> [SOURCE PASSAGE]:
Long-Term Disability Plan

Defendant maintained a long-term disability program for its employees. Plaintiff alleges that the program provided for rehabilitative employment of injured employees, with insurance to pay any difference in compensation between the two jobs. Plaintiff argues that defendant breached this contract and violated ERISA by not giving her a rehabilitative position in 1985 and by not paying the salary difference between grades 2 and 8 in 1987. (She maintains that the grade 2 job she got was rehabilitative employment under the program.)

There is no evidence of such a program other than plaintiff’s testimony and a reference in the company’s long-term disability insurance policy. Plaintiff’s understanding was that if a disability caused a beneficiary returning to work to take a lower-paying job, then that job would qualify as rehabilitative employment under the program. Yet plaintiff testified that the job she took in August 1987 was in no way better for her back than her old job, and in fact required more sitting.

The insurance policy states that disability benefits will generally be reduced by any income earned by the beneficiary through employment. An exception is made for “approved rehabilitation employment,” whereby:

if such income is received by reason of earnings from employment, with [the employee’s] Employer or any other employer, or from his self-employment, under a plan of approved rehabilitation employment (as hereinafter defined) only 60% of such earnings shall be applied to reduce benefits hereunder....
As used herein the term “approved rehabilitation employment” means any employment, including self-employment, in which the employee participates, after becoming totally disabled, and which both the Employer and Insurer approve for the employee as being reasonably conducive to his return to active work in a gainful occupation, business or employment. Participation by the employee in rehabilitation employment while it is approved for him by the Employer and Insurer shall not terminate his period of disability or any existing entitlement to benefits under this coverage.

According to defendant’s affidavits, the policy does not require defendant to provide employees on disability leave with rehabilitative employment. Plaintiff never used the procedure for claiming benefits under defendant’s employee benefit plans to request a rehabilitative job. The job plaintiff took in August 1987 was not “approved rehabilitation employment.”

> [LISTED RECORDS]:
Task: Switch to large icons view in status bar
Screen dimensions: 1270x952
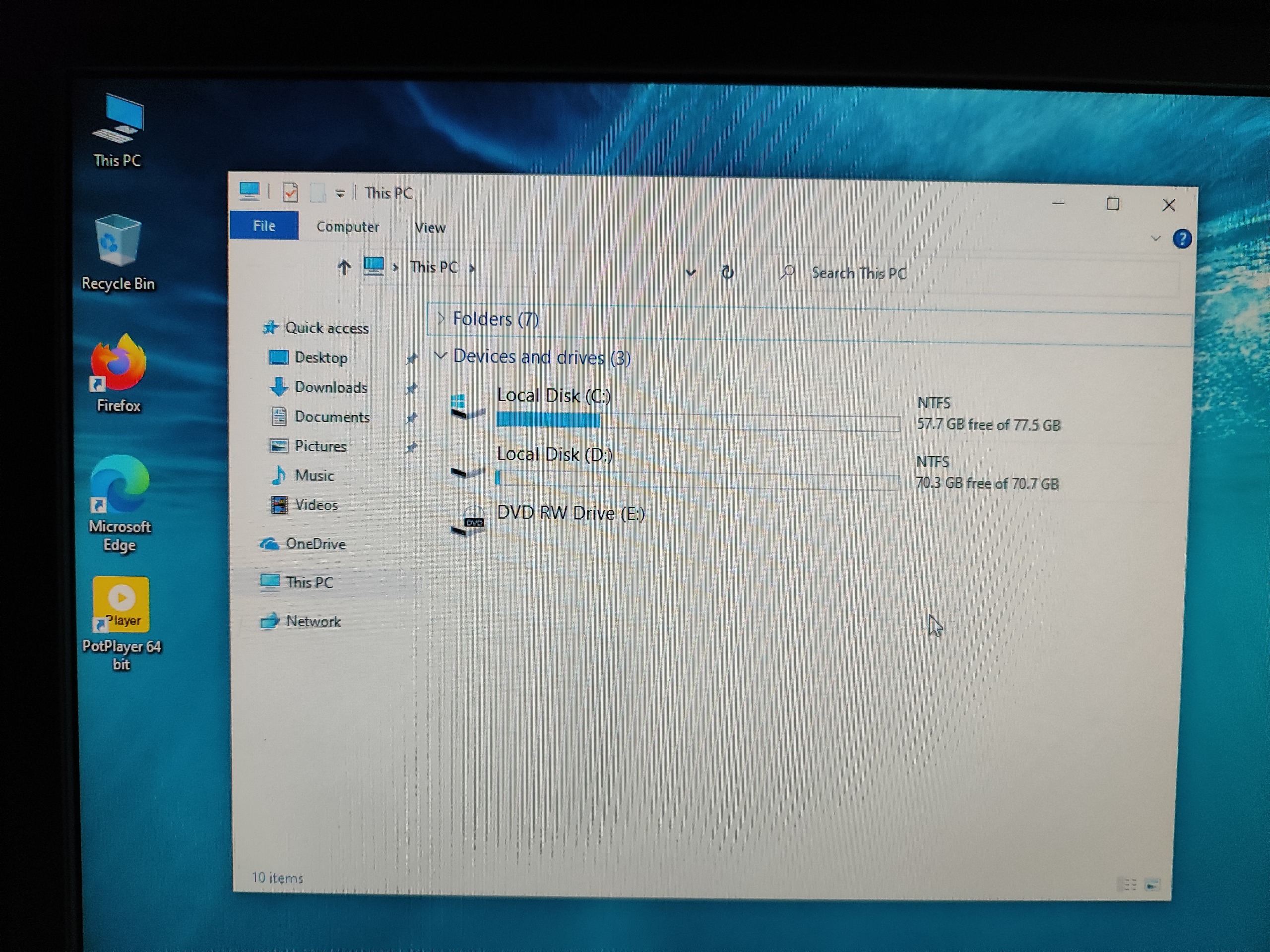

--

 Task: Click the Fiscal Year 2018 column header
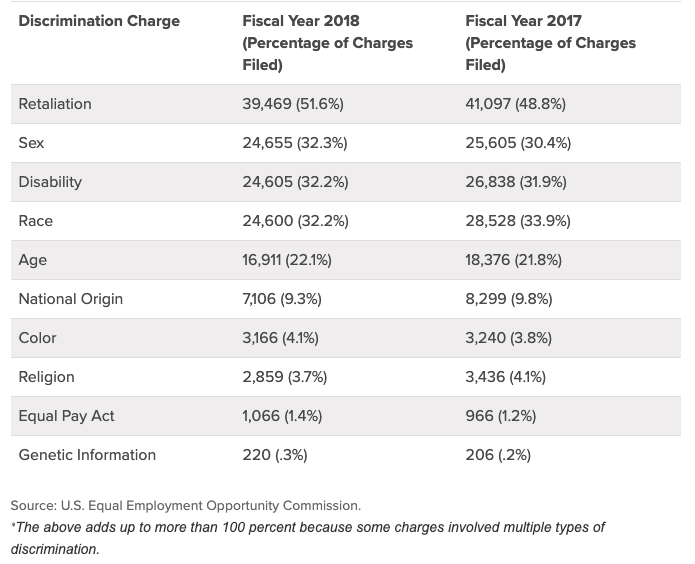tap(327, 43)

* * *

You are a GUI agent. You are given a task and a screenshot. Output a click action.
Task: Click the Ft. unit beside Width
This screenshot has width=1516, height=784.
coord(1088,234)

> [WRITTEN TASKS]:
a – In the long-term disability passage, what percentage of earnings from approved rehabilitation employment is applied to reduce benefits?
b – Reproduce the long-term disability passage word for word, from "Long-Term Disability Plan" up to and including "under the program.)".
c – In the long-term disability passage, condense the paragraph beginning "There is no evidence of such a program" into a shorter version that keeps its main facts.

> [SOLUTIONS BELOW]:
a – Only 60% of such earnings.

b –
Long-Term Disability Plan

Defendant maintained a long-term disability program for its employees. Plaintiff alleges that the program provided for rehabilitative employment of injured employees, with insurance to pay any difference in compensation between the two jobs. Plaintiff argues that defendant breached this contract and violated ERISA by not giving her a rehabilitative position in 1985 and by not paying the salary difference between grades 2 and 8 in 1987. (She maintains that the grade 2 job she got was rehabilitative employment under the program.)

c – The only evidence of the program is plaintiff's testimony and a reference in the company's long-term disability insurance policy. Plaintiff understood that a lower-paying job taken because of a disability on returning to work would count as rehabilitative employment. Yet she testified that her August 1987 job was no better for her back than her old one and required more sitting.